Revolution-Oligarques

Notre pays a besoin de vrais entrepreneurs, qui se veulent bâtisseurs, non pas des investisseurs au moindre frais et à rentabilité immédiate et maximale.

Par Hedia Yakhlef*

Pas de panique! C'est nouveau... ça vient de sortir dans le lexique in du libéralisme mondialisé. C'est la dernière trouvaille des puissants de ce monde dans la panoplie, déjà bien fournie, des muselières faites pour étouffer la parole libre quand elle s'avise de les toucher dans leurs intérêts et d'entraver l'élan de leurs ambitions. Oui, c'est là la redoutable arme à double détente de l'intimidation et de la culpabilisation qui fait de toute critique un horrible acharnement et de toute voix sortant du chœur une intolérable stigmatisation.

 

Un système de coups de pouce et passe-droits

Il en va ainsi, en effet, ces derniers temps, sous nos cieux pré-électoraux. De bonnes âmes s'élèvent, relayées par le concert des médias, pour nous dire, trêve de discours enflammés contre le capital et ses agents et de diatribes venimeuses qui mettent à mal, injustement, nos valeureux hommes d'affaires et nos bienveillants et ô combien utiles gros patrons. Ce cœur palpitant de la vie économique et cette réserve vitale d'oxygène dans ses poumons. Que de sollicitude pour nos chefs d'entreprises ! Même un leader de feue la gauche radicale est monté au créneau et, en une habile manœuvre euphémistique d'éloge des professions libérales, s'est mis au diapason!

Consignes:
(a) Restituez, s'il vous plaît, sous forme de liste JSON de chaînes, les lignes des entrées depuis celle qui contient "Viewport: 2342px width, 1307px" jusqu'à celle qui contient "click(x=575, y=130)", ces deux lignes comprises. Mettez une chaîne par ligne et omettez les lignes vides.
(b) Rédigez la suite de l'article sur les oligarques et le libéralisme mondialisé à partir de la dernière phrase donnée.

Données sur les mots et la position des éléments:
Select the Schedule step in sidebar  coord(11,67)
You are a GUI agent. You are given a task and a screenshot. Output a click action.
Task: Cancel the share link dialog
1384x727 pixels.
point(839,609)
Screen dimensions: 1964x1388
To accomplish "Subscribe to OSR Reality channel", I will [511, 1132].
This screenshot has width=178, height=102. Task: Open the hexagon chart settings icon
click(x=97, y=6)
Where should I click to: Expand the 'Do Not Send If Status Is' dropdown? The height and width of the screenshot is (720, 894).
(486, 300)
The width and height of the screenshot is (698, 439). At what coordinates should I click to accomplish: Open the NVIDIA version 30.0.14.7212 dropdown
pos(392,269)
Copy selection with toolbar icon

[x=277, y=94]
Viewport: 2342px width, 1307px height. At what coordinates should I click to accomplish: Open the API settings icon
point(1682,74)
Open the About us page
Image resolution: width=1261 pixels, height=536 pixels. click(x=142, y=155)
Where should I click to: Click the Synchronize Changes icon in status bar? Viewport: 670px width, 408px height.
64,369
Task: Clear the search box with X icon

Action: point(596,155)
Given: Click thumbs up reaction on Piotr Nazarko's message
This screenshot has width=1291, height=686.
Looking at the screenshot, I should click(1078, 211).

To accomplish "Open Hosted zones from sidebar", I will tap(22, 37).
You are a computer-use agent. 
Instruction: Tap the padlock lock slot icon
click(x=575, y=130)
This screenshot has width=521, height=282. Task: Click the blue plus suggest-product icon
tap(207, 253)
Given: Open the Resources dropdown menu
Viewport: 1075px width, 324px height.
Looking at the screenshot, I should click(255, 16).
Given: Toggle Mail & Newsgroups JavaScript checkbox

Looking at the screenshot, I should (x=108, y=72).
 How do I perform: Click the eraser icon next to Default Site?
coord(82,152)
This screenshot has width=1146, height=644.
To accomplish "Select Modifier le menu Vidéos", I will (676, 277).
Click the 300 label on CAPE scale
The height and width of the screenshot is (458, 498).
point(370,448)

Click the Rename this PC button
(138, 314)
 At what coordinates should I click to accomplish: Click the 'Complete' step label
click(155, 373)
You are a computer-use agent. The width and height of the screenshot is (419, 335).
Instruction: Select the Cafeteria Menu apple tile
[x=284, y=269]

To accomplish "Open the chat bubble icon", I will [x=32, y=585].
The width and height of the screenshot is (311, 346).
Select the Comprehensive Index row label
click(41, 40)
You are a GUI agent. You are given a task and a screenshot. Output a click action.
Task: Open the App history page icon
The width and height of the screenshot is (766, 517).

Corrigé de l'exercice:
(a)
[
  "Viewport: 2342px width, 1307px height. At what coordinates should I click to accomplish: Open the API settings icon",
  "point(1682,74)",
  "Open the About us page",
  "Image resolution: width=1261 pixels, height=536 pixels. click(x=142, y=155)",
  "Where should I click to: Click the Synchronize Changes icon in status bar? Viewport: 670px width, 408px height.",
  "64,369",
  "Task: Clear the search box with X icon",
  "Action: point(596,155)",
  "Given: Click thumbs up reaction on Piotr Nazarko's message",
  "This screenshot has width=1291, height=686.",
  "Looking at the screenshot, I should click(1078, 211).",
  "To accomplish \"Open Hosted zones from sidebar\", I will tap(22, 37).",
  "You are a computer-use agent. ",
  "Instruction: Tap the padlock lock slot icon",
  "click(x=575, y=130)"
]

(b)
Il y a, actuellement, dans ce qui touche cette question beaucoup de semi-vérités, de la confusion, de l'embrouillage voire de l'aveuglement. Des clarifications seraient ici bienvenues. D'abord ce leurre de l'acharnement critique dont feraient l'objet les «hommes d'affaires», en un tour de main, transformés en victimes et en doux agneaux.

Depuis plusieurs décennies, le pays s'est engagé dans un modèle économique qui reconnaît toute sa place à cette catégorie. Nul ne conteste, surtout aujourd'hui, que nous sommes au bord de l'asphyxie, que nous avons besoin d'investisseurs actifs et d'entrepreneurs dynamiques pour faire tourner la machine, relancer le travail, créer de la richesse et lever, au passage, plus-value et profits. C'est là, d'ailleurs, un mode de production qui a perduré à l'ombre de deux régimes autocratiques et qui a, quoi qu'on prétende, largement prospéré.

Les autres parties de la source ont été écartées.